I've never had the pleasure of being a student of Professor Goldberger. We used however his wonderful texbook at UW-Madison, and I've had the opportunity to benefit from his insights during our econometrics workshops and to talk to him a few times about my own research.
I've never met anyone that didn't like him as a person and as a teacher. He was the most intuitive and yet analytically precise econometrician that I've ever met.

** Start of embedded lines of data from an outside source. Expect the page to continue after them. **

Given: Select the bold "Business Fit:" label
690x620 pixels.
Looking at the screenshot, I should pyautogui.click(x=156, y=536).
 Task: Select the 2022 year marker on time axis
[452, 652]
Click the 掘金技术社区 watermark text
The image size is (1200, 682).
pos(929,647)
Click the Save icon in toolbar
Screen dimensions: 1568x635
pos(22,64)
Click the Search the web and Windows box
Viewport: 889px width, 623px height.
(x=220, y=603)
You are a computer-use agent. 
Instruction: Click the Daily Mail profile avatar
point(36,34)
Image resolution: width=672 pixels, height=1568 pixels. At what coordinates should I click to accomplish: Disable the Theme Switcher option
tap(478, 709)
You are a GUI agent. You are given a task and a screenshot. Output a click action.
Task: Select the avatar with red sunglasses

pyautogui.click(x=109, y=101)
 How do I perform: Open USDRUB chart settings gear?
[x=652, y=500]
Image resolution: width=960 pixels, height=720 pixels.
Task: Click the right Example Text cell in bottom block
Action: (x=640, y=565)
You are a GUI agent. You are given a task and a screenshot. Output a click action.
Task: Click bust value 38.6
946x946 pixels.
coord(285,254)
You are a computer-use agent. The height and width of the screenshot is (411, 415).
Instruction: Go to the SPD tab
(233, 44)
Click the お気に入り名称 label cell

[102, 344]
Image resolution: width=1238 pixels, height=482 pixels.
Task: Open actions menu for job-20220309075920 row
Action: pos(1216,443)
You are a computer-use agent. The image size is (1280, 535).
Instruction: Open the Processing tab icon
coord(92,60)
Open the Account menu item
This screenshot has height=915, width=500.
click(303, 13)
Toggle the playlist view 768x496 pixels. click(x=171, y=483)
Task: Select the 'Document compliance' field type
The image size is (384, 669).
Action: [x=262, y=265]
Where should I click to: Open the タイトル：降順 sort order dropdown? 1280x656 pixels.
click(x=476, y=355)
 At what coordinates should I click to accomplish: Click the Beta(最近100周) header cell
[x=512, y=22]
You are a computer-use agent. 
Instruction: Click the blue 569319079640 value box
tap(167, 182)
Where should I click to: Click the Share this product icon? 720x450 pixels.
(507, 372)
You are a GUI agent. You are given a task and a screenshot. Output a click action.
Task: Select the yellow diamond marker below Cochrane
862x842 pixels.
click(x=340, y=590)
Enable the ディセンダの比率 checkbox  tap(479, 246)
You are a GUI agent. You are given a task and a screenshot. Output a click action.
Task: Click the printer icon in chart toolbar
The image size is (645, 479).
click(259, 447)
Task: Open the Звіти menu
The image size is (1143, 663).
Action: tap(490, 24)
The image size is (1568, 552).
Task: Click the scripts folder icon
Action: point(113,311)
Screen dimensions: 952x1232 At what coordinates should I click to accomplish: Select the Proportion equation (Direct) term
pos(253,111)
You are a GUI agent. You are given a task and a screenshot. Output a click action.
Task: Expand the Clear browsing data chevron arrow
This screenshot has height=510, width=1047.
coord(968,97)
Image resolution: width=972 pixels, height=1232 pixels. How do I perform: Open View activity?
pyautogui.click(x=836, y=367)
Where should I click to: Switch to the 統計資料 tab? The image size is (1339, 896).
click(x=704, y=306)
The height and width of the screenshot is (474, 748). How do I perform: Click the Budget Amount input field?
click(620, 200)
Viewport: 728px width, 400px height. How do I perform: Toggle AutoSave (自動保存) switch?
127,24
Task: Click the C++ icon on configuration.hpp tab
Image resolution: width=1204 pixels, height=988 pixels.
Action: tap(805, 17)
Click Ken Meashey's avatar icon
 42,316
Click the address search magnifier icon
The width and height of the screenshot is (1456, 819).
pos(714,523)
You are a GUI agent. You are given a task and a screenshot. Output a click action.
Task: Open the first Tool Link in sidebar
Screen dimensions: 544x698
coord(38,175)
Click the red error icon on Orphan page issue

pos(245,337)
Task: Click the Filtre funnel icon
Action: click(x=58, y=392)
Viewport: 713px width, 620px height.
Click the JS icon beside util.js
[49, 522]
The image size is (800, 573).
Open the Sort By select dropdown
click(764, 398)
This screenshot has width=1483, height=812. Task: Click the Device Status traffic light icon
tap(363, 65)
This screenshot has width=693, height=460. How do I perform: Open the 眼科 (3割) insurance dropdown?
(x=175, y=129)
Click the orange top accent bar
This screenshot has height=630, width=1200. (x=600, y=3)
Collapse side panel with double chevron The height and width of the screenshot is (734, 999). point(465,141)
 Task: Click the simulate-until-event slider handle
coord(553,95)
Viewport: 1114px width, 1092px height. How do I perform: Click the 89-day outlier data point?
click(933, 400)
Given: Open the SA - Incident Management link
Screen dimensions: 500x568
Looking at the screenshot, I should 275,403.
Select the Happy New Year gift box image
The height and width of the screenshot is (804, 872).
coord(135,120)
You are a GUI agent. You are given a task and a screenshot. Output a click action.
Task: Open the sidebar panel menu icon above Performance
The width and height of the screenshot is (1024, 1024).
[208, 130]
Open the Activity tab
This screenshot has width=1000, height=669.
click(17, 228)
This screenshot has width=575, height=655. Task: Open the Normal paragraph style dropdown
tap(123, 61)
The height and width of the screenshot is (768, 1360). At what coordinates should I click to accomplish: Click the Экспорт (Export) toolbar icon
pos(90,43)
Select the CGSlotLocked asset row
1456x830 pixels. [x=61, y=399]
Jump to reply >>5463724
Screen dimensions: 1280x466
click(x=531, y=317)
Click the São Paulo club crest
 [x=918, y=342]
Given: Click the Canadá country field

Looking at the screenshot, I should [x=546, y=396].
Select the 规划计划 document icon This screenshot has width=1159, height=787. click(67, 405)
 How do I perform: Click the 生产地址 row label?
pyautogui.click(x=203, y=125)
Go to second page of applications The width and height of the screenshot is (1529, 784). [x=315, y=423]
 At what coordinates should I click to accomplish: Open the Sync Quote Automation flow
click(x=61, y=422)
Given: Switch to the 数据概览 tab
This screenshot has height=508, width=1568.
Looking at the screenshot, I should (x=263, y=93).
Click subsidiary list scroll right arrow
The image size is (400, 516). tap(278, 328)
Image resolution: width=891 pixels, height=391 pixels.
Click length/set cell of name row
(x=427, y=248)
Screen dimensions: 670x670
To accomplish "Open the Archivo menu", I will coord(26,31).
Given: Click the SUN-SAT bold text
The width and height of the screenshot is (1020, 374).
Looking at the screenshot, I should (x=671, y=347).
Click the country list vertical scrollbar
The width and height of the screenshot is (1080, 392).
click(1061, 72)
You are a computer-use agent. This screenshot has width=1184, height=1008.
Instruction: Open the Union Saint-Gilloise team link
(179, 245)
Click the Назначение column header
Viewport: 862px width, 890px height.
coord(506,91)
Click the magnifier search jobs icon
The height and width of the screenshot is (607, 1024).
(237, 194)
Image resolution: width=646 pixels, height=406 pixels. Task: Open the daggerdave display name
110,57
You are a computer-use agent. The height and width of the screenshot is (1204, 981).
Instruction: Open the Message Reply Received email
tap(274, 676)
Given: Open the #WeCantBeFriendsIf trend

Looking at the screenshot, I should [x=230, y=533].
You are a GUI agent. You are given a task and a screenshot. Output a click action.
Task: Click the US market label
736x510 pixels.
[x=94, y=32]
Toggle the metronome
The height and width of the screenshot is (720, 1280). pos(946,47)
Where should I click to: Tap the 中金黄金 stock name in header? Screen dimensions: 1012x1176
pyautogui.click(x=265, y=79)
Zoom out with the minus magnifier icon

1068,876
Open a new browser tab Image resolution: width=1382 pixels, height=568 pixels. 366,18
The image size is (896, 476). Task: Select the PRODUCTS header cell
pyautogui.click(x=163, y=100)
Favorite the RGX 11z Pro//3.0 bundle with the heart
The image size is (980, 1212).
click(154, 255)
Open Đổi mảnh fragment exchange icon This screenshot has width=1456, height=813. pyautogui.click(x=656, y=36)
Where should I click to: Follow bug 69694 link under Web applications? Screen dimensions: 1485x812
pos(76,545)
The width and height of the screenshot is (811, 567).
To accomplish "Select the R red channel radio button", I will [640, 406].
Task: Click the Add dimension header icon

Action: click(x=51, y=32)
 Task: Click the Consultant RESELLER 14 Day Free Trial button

As a homage to Professor Goldberger I'll reproduce below his definition of micronumerosity, a tongue-in-cheek concept that he used to raise awareness of common misunderstandings regarding the problem of multicollinearity (see also Bryan Caplan on the topic in this post):
Econometrics texts devote many pages to the problem of multicollinearity in multiple regression, but they say little about the closely analogous problem of small sample size in estimating a univariate mean. Perhaps that imbalance is attributable to the lack of an exotic polysyllabic name for "small sample size." If so, we can remove that impediment by introducing the term "micronumerosity." ...
If micronumerosity proves serious in the sense that the estimate of [the mean] has an unsatisfactorily low degree of precision, we are in the statistical position of not being able to make bricks without straw. The remedy lies essentially in the acquisition, if possible, of larger samples from the same population.
But more data is no remedy for micronumerosity if the additional data are simply "more of the same." So obtaining lots of small samples from the same population will not help. ...
Multicollinearity is no more (or less) serious than micronumerosity. Exact multicollinearity (R2 = 1) is a close analogue of exact micronumerosity (n=0).